Underdog: The Last Briefcase
Underdog is a noir heist game that asks a simple question: what happens when your crimes change the city itself? Play as Mad Dog, a washed-up criminal dragged back into the game. This is not about being a hero. It is about what is left when everything else is gone.
Set in a 1950s metropolis ruled by animal gangs, Underdog mixes third-person shooting, platforming, and systemic consequences. Every job you pull has weight. Steal a briefcase, betray a family, and watch districts mutate as the balance of power shifts. You do not just loot the city. You reshape it.
A City That Reacts to Your Choices
The core hook is beautifully simple and dangerously addictive. Each briefcase you steal and deliver nudges control toward a faction. When reptiles gain sway, entire districts become winding sewers with pipes that reopen traversal options. When penguins rule the streets, the environment freezes over and gameplay shifts to skating, shooting, and dodging on ice.
This is systemic storytelling in action. The map is not static background art. It is a living board where territories transform in response to your crimes. That means a single heist can change not just who holds the wallets, but how you move through the city on the next run.
Traversal Is Power
Movement in Underdog is not an afterthought. It is a weapon. The game rewards momentum and experimentation with its colored-bullet mechanics. Yellow bullets let you shoot downward mid-air to double jump. With six bullets in the barrel, you have six double jumps. Blue, red, and green bullets hint at other traversal tricks and surprises to discover as you play.

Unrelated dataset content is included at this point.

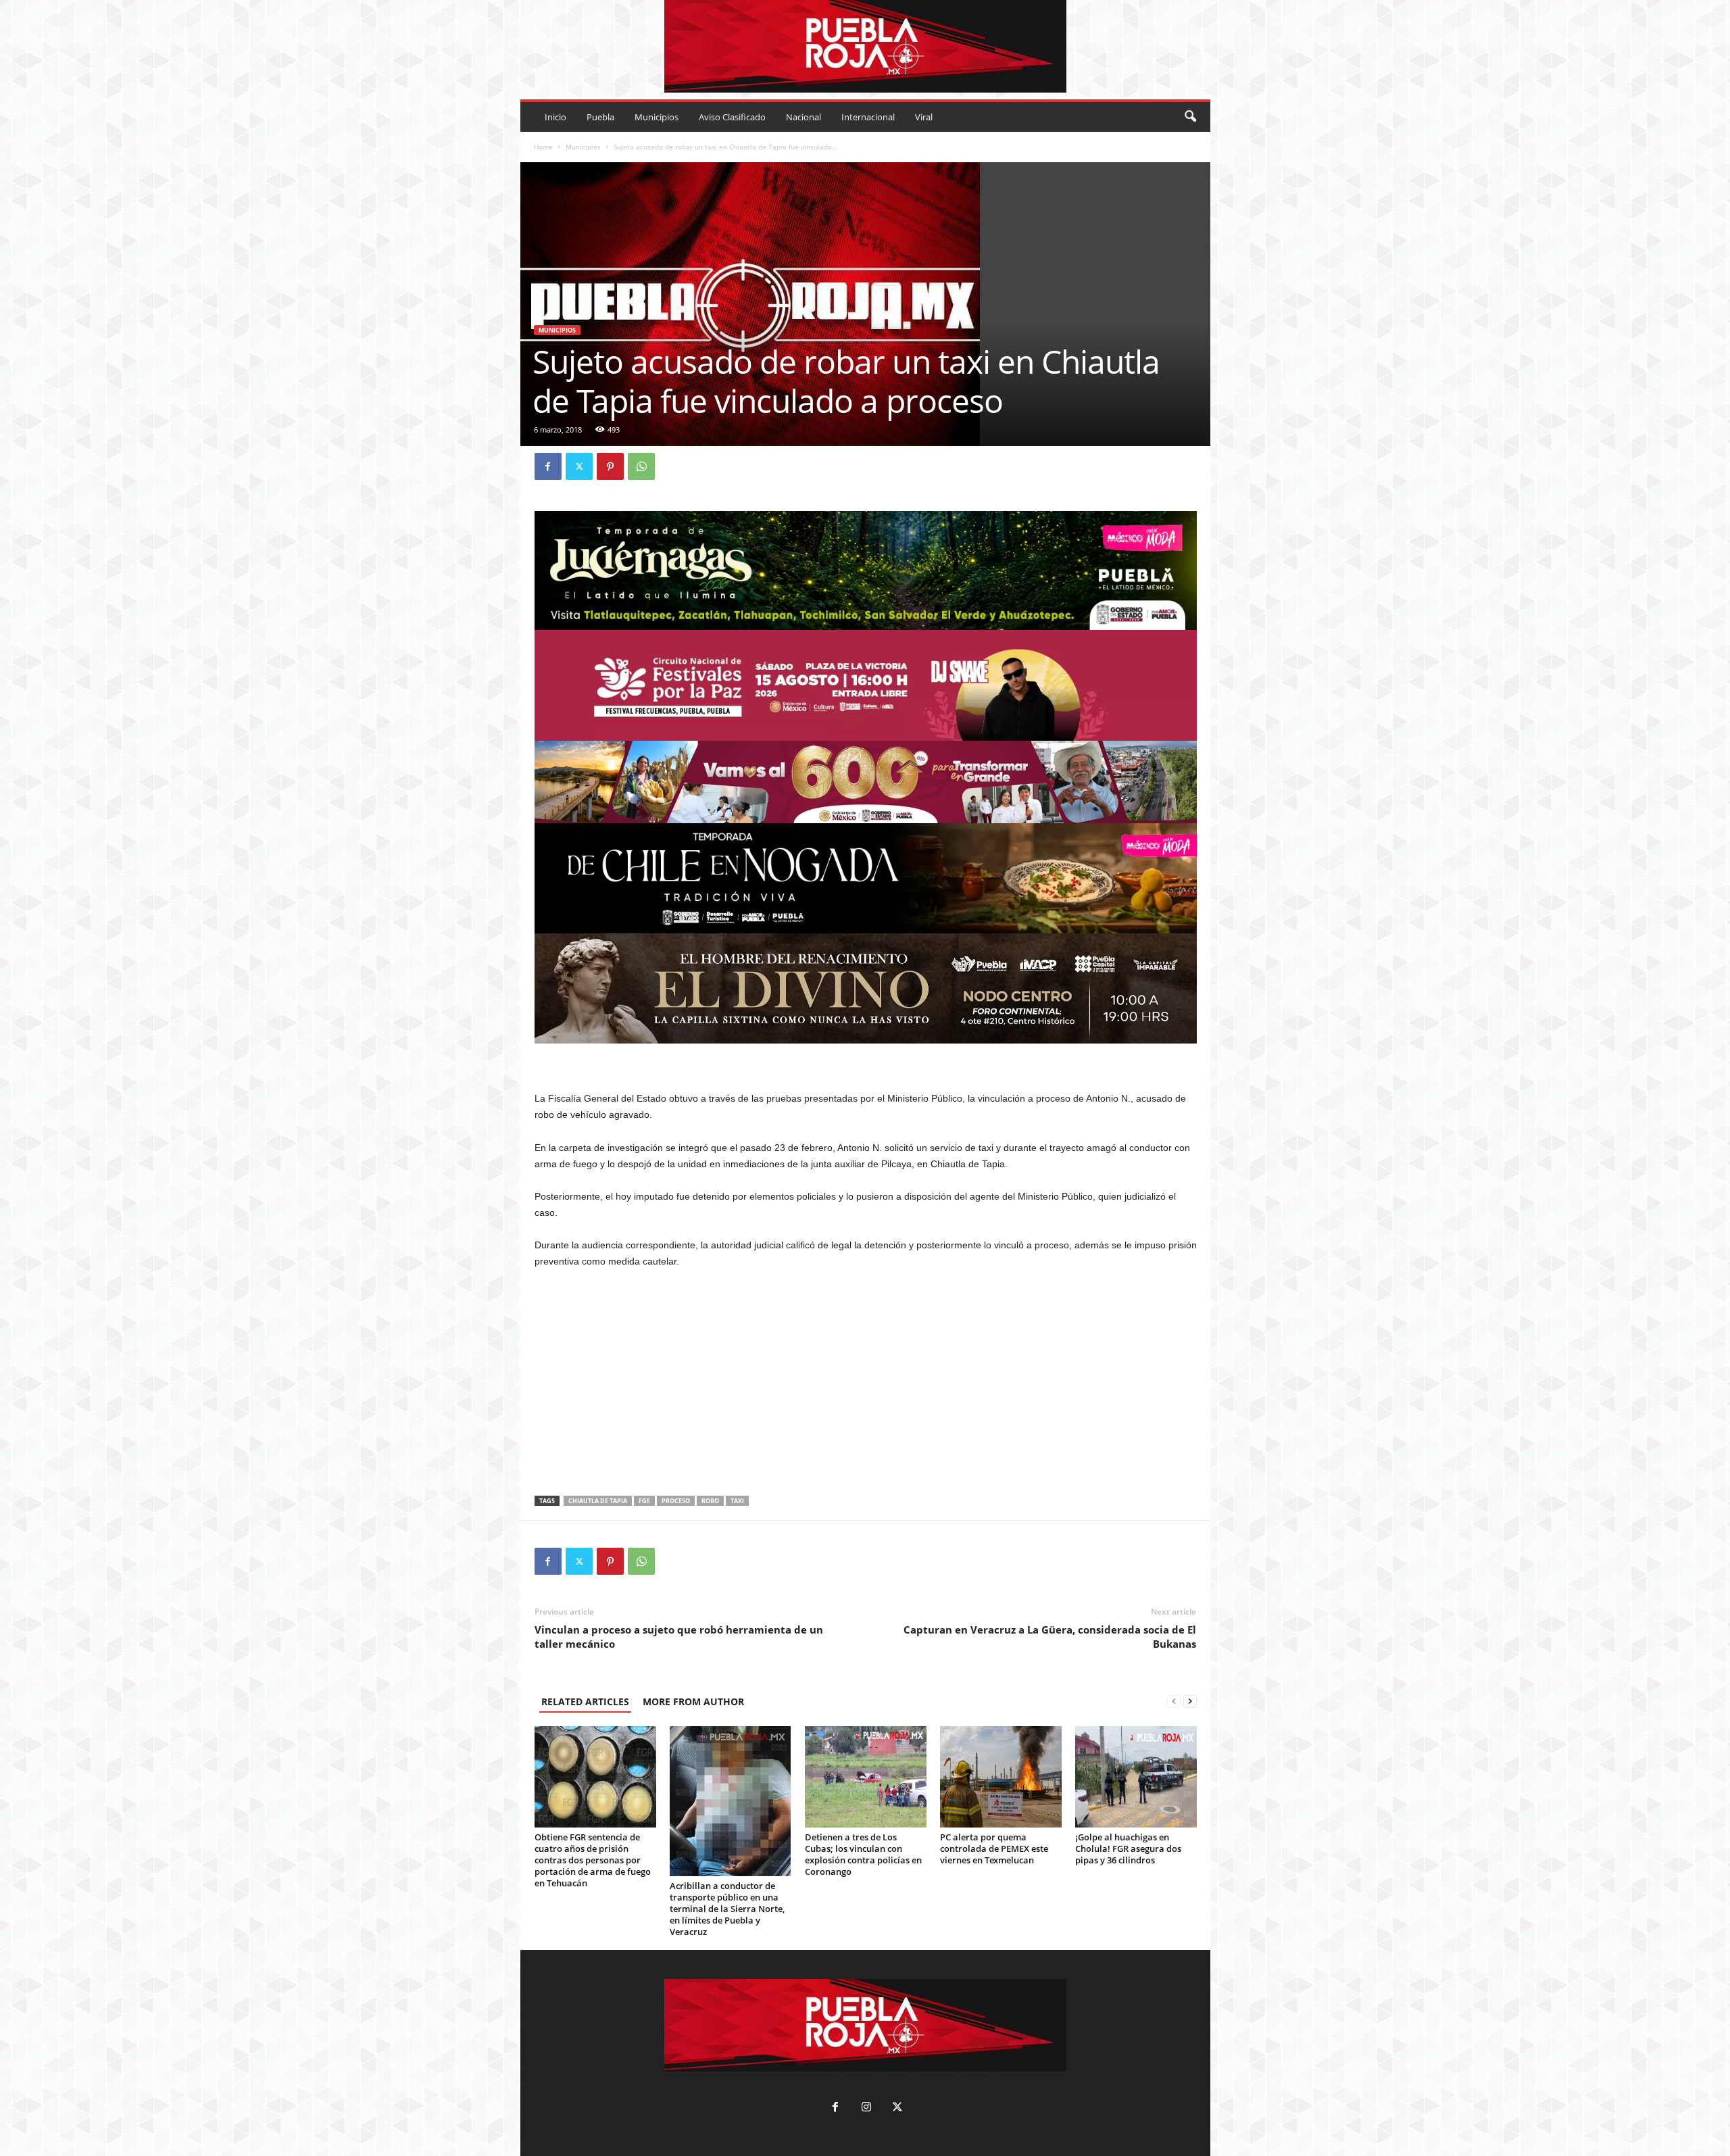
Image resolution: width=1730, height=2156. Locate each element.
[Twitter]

Keep an eye on ammo. Your ability to chain jumps, reposition, and escape depends on staying stocked. That makes each encounter a high-stakes trade-off between aggression and mobility.

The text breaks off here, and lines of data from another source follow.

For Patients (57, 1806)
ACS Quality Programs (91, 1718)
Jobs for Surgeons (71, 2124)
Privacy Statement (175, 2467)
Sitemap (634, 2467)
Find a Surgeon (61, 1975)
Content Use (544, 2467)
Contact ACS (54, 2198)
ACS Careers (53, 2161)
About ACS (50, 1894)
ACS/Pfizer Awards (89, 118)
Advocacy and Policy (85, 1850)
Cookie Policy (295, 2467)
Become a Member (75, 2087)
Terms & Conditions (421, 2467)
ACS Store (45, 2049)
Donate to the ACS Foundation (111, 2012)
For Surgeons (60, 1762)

Gunplay, Momentum, and Consequence
Combat is tight, vertical, and unforgiving. Weapons behave with distinct personalities, arenas are built for positioning and flow, and enemies present varied patterns and threats. The design principle is clear: no wasted motion. No second chances.
Rather than sprawling firefights, encounters emphasize precision and timing. Use verticality to your advantage, string movement into offense, and choose when to provoke chaos and when to slip away and let rival families destroy each other.

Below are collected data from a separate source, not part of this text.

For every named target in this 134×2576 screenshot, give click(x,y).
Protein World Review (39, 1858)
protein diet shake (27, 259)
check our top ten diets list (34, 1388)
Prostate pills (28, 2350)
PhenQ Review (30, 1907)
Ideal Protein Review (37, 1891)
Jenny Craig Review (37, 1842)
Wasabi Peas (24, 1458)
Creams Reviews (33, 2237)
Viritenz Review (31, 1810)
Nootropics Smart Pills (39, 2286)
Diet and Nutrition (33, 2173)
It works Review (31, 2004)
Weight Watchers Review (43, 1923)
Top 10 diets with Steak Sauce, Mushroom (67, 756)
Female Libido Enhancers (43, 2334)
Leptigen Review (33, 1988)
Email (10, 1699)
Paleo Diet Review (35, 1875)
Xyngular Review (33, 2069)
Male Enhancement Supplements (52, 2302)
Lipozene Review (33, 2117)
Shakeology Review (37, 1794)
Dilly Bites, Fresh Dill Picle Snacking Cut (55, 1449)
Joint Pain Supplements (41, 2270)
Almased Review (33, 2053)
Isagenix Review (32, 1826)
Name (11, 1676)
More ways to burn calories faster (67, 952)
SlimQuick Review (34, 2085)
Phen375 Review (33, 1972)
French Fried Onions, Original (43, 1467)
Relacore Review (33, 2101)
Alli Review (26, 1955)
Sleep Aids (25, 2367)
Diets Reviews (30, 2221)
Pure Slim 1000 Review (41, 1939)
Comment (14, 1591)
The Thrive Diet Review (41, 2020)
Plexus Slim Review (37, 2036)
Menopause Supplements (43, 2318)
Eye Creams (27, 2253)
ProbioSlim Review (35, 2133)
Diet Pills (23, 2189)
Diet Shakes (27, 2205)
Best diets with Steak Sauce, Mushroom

A City Painted in Black, White, and Blood
Visually, Underdog leans into stark contrasts. The world is rendered mainly in black and white, with sharp splashes of color used as signposts. Color highlights what matters: a neon sign, a marked door, a dangerous enemy, a traversal route, a briefcase waiting to be stolen. In a city full of shadows, the things you need to notice do not hide for long.
This palette supports the game design. It clarifies threats and objectives at a glance while reinforcing the noir tone.
Final Notes
Underdog promises a compact, systemic heist experience where decisions ripple outward and the city itself becomes a scoreboard. If you like your noir with momentum, tactical gunplay, and a world that reacts to your misdeeds, Mad Dog's last briefcase may be worth walking into the dark for.